Task requirements -> Will you return, word for word, only the lines from the top of the data below down to and including the one with "You are a computer-use agent. The height"?

Task input ->
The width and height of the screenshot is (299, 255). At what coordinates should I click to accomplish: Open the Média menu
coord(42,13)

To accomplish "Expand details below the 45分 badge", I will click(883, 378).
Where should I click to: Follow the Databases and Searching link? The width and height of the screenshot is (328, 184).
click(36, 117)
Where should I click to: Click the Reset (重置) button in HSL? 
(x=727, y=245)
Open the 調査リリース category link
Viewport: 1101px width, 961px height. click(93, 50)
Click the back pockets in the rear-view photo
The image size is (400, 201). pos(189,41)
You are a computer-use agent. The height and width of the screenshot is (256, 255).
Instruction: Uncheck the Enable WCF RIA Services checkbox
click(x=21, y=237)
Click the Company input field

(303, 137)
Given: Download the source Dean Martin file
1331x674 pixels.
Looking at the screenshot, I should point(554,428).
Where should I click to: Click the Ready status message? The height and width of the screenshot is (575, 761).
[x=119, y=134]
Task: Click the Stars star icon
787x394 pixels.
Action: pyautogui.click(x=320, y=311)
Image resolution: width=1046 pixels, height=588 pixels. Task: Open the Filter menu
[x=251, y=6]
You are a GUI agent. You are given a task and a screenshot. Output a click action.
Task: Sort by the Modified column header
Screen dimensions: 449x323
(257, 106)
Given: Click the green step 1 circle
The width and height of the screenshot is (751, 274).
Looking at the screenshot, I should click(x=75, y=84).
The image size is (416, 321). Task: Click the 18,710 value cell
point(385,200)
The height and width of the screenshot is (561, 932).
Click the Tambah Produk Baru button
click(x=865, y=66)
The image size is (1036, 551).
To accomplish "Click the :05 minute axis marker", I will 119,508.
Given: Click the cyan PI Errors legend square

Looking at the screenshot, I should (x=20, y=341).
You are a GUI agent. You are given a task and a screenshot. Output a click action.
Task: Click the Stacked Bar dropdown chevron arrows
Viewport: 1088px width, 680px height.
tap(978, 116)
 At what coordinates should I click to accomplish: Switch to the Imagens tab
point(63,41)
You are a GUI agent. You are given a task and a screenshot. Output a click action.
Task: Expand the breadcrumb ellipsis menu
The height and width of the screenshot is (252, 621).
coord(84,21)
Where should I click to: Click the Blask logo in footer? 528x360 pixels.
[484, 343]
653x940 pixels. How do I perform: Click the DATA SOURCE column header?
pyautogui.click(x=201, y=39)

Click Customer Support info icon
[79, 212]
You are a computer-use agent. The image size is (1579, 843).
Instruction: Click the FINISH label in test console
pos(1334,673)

Output of the exercise ->
The width and height of the screenshot is (299, 255). At what coordinates should I click to accomplish: Open the Média menu
coord(42,13)

To accomplish "Expand details below the 45分 badge", I will click(883, 378).
Where should I click to: Follow the Databases and Searching link? The width and height of the screenshot is (328, 184).
click(36, 117)
Where should I click to: Click the Reset (重置) button in HSL? 
(x=727, y=245)
Open the 調査リリース category link
Viewport: 1101px width, 961px height. click(93, 50)
Click the back pockets in the rear-view photo
The image size is (400, 201). pos(189,41)
You are a computer-use agent. The height and width of the screenshot is (256, 255).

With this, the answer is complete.